Nein, die Frage ist zu banal, die Parallele zu offensichtlich.

Aber ich schelte mich dafür, dass mein Unterbewusstsein seit heute Morgen praktisch pausenlos Dialog-Szenen entwirft, in denen technologie-offene Pro-Photosynthese-Cyanobakterien allen anderen erklären, wie geil, effizient, profitabel und sowieso völlig alternativlos Photosynthese ist, während die Bakterien der Gegenseite sehr klug und zurückhaltend und warnend über Grenzwerte, Risiko-Abwägungen, Kippunkte und so weiter räsonnieren, also kurzgesagt immer wieder nur ganz und gar lahmarschige Spaßbremsen-Szenarien entwickeln, die anständige, volksnahe Bakterien mit einer Aufmerksamkeitsspanne unter einer Zehntelsekunde gar nicht verarbeiten könnten, selbst, wenn sie es wollten.

Ich überlasse es der Kreativität der Leser*innen dieses Blogs, eigene Diskurse zu simulieren.
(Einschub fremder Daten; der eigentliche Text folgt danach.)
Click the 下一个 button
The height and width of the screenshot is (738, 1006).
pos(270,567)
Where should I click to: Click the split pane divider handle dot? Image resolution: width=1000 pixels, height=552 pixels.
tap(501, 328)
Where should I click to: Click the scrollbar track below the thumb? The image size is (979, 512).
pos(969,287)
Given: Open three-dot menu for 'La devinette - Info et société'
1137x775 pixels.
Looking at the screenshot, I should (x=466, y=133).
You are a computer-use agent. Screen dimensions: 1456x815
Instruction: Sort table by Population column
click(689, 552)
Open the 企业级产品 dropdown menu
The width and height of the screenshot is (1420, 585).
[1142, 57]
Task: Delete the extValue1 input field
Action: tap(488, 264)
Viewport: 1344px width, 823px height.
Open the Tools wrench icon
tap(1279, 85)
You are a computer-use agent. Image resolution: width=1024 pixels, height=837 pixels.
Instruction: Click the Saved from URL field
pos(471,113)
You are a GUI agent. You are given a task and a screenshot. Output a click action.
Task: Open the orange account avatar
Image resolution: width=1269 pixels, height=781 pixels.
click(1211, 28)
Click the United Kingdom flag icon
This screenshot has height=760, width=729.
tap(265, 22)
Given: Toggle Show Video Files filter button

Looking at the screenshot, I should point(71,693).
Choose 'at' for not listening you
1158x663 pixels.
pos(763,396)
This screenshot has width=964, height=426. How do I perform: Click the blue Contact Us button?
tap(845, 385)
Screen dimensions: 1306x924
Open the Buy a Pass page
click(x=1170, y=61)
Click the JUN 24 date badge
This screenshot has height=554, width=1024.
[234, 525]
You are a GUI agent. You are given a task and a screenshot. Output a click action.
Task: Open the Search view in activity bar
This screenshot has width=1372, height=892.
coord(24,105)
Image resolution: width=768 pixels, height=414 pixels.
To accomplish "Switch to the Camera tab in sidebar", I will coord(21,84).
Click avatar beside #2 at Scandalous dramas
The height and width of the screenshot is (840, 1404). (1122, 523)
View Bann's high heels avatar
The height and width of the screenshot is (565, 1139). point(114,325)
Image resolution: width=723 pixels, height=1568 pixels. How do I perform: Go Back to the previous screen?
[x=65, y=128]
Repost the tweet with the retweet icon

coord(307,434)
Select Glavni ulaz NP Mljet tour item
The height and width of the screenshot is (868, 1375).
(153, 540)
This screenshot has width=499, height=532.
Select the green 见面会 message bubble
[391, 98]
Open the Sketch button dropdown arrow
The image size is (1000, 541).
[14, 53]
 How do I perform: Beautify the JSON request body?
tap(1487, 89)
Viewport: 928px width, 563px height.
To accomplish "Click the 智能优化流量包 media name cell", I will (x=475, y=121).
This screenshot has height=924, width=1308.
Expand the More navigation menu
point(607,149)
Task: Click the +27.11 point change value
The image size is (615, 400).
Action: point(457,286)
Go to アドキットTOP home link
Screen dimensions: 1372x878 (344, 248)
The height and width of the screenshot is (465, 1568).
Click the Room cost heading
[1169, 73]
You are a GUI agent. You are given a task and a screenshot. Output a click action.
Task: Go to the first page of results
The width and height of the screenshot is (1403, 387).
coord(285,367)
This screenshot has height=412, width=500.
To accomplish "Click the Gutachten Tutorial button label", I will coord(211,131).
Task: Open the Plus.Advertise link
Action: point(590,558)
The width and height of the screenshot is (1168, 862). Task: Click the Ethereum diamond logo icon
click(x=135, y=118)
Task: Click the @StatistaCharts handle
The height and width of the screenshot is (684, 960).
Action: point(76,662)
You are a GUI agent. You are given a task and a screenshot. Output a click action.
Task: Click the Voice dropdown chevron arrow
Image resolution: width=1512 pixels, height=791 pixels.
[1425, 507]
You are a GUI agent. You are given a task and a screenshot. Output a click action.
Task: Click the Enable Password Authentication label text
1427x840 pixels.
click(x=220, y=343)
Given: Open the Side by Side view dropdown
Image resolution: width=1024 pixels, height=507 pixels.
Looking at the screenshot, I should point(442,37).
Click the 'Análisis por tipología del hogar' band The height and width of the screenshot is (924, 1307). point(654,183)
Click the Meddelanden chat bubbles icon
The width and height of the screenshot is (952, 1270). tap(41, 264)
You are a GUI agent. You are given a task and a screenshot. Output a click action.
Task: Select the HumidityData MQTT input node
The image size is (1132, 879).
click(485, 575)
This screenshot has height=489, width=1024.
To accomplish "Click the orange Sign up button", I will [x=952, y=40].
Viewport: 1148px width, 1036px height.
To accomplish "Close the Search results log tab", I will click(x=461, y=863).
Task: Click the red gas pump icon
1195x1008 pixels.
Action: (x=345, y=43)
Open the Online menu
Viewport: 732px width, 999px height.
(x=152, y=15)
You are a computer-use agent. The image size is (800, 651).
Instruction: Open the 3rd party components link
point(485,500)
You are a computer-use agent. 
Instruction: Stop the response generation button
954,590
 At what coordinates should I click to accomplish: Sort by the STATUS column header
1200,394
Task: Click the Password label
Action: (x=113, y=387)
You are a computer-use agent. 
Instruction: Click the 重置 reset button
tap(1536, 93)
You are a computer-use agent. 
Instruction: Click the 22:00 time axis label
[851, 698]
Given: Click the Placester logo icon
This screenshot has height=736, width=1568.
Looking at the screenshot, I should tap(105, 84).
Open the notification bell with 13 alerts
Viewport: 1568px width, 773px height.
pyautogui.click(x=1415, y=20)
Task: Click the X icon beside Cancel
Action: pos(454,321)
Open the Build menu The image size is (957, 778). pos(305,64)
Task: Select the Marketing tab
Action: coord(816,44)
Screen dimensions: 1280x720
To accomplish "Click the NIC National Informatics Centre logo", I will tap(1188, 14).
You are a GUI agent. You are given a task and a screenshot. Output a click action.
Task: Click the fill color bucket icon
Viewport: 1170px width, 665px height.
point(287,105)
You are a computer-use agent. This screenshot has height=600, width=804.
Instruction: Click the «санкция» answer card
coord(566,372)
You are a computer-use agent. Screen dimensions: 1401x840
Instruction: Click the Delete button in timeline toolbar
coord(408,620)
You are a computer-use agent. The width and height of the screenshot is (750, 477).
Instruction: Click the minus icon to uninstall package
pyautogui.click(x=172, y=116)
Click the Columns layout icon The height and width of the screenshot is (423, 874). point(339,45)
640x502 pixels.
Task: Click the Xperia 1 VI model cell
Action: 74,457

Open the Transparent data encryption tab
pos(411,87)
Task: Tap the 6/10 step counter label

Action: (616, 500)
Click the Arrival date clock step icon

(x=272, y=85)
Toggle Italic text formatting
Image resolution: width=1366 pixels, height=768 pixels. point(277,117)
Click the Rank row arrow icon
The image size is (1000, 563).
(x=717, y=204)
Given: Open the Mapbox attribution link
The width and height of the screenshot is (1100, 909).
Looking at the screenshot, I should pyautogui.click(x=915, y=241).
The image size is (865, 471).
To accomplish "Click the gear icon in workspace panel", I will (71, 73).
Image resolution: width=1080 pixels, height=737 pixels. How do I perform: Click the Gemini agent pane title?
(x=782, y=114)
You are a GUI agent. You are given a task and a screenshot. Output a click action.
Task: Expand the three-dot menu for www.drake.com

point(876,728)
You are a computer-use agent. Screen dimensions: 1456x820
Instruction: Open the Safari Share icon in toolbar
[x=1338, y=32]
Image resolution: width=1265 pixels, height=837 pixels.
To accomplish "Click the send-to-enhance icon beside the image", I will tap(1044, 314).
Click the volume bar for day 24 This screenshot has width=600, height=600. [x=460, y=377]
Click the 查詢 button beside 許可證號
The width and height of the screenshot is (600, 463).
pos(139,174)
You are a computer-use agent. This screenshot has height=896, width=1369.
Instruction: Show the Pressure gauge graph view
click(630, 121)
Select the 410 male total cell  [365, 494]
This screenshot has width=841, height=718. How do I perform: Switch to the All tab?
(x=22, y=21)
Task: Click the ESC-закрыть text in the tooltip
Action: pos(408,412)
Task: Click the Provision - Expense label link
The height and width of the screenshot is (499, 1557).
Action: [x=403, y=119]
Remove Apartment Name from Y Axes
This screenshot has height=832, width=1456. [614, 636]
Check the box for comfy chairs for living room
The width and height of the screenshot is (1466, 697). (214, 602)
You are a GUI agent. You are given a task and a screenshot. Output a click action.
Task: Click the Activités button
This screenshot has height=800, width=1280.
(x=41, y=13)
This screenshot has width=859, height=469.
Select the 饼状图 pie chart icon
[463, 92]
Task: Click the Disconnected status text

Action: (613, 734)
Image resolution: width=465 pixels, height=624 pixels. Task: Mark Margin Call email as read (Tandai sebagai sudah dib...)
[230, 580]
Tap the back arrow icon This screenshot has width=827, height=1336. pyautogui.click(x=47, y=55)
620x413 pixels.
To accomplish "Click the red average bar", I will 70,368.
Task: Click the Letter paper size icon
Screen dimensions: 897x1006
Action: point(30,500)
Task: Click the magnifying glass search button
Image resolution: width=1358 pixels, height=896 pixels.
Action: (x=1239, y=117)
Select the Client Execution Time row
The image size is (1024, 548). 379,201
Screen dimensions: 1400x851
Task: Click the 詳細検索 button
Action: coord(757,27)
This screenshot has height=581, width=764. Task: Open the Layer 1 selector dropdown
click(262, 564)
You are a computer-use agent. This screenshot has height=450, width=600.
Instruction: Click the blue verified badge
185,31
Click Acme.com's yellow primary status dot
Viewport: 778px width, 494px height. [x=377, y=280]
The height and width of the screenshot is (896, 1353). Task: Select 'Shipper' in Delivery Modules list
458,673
Irgendwie ist es ganz lustig, den Einzellern die abgrundtiefe Dummheit und Absurdität unserer heutigen Klima-Debatte unterzuschieben, aber es auch traurig, weil a.) so ein planetares Massensterben nun mal per se nicht lustig ist und b.) wir feststellen, dass 2.500.000.000 Jahre evolutionärer Geistesentwicklung uns keinen Fatz schlauer gemacht haben, wenn es um die Lösung überindividueller existenzbedrohender Probleme geht. 

Im Vergleich zu den Bakterien, die es auch nicht geschafft haben, ihr selbstmörderisches Verhalten abzustellen, kann man uns bestenfalls attestieren, dass wir individuell noch hinterhältiger, geschickter und egoistischer geworden sind, wenn es darum geht, Nahrung zu beschaffen, ohne selbst Nahrung zu werden. Und wir haben manchmal richtig guten Sex. Das hatten die Bakterien per defintionem nicht. Aber darüber hinaus? Nö. Nix Neues. Nix gelernt.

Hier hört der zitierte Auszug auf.